Photo, smartphones are killing the digital compact market

Endangered digital compacts. After a not too long season of glory, they are under siege by the omnivorous fury of a particularly voracious species: smartphones. After all, taking a picture has never been easier. Just take your cell phone out of your pocket. With a mid-range device, you already get a more than acceptable resolution for sharing the image on social networks. And this was enough to put the once indispensable and economic digital technologies into oblivion.

Global sales plunged 42 percent in the first five months of 2013, according to data from the Tokyo Camera Manufacturers Association, published by the Wall Street Journal. Companies are desperately trying to adapt to a world where customers reward the immediacy and the social factor of smartphones, driven by the Instagram trend, the application that offers myriads of filters to share your photos online.

These changes have forced major companies in the industry, including Fujifilm and Panasonic, to cut product lines and adapt their offerings. And someone is already choosing to focus only on the high end.

The global compact market could shrink to 102 million units this year. In 2010 they were 144 million. And this happens, paradoxically, when the number of photos taken explodes: Fujifilm estimates that 1,6 trillion photos are taken every year with smartphones, compact digital cameras and other devices. In 2000 it was "only" 100 billion.

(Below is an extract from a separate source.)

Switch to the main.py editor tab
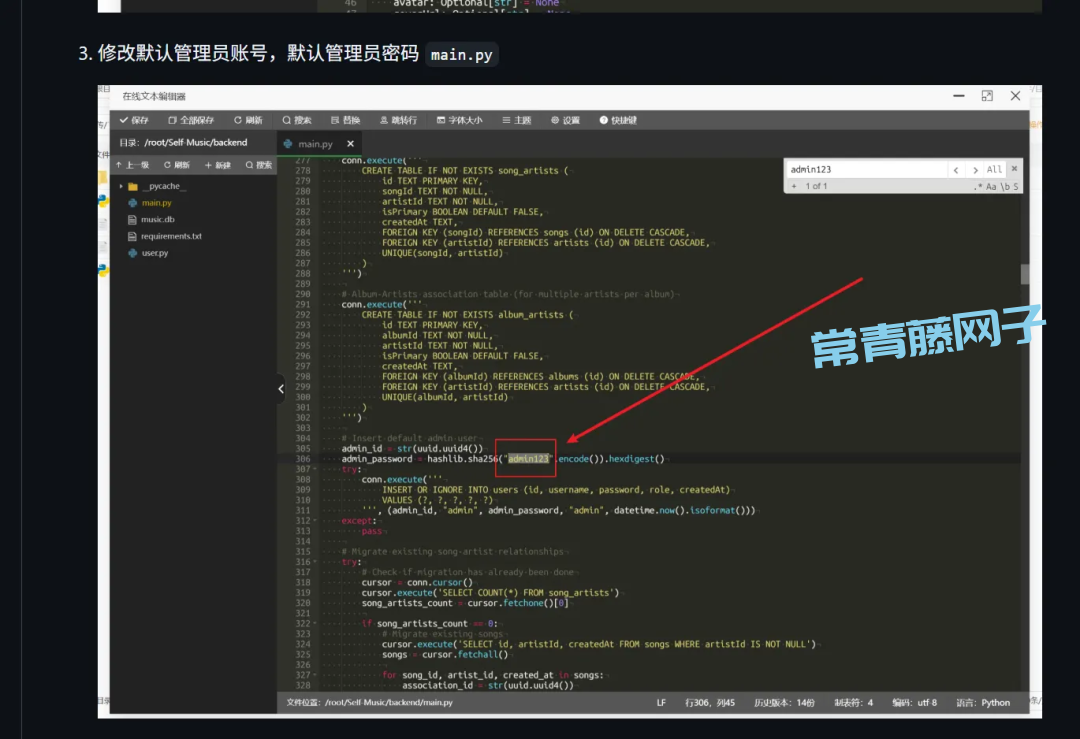 pyautogui.click(x=314, y=144)
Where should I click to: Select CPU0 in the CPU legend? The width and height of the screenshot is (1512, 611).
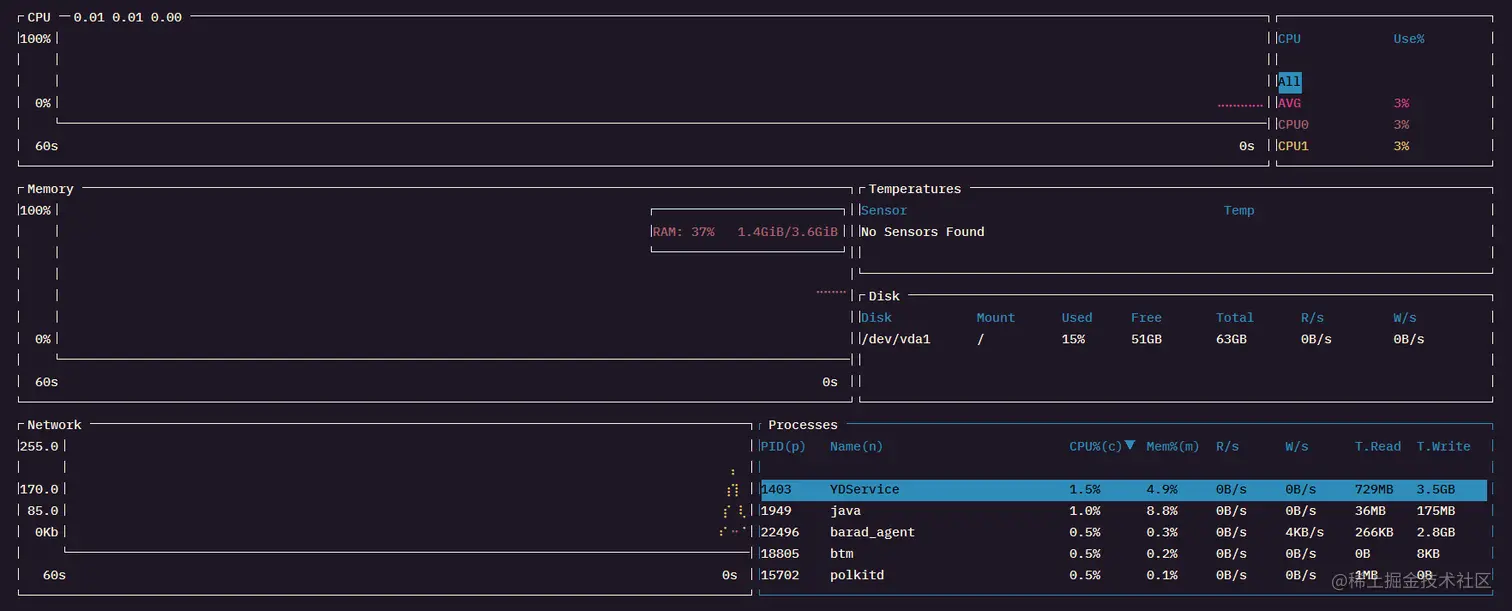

And while all products are equipped with wi-fi connectivity, the digital ones remain without connection: only one out of 6 this year will be sold with the possibility of connecting to the Internet, according to the American research center IDC. On the other hand, manufacturers are pushing expensive cameras with zoom beyond 10x and with more powerful sensors, capable of offering good low light performance.

Last month Sony showed its intention to focus on high-end products with the introduction of an improved version of its best-equipped compact. The RX1R and its predecessor, the RX1, manage to squeeze the most powerful sensor on the market into a small space. Both models cost $2800. Sony also lets it be known that the average selling price of its digital cameras grew by more than 20 percent in the first quarter of 2013. As if to say: the more they cost, the easier it is to sell them. Not surprisingly, the reflex market - dominated by Canon and Nikon - has never been so thriving.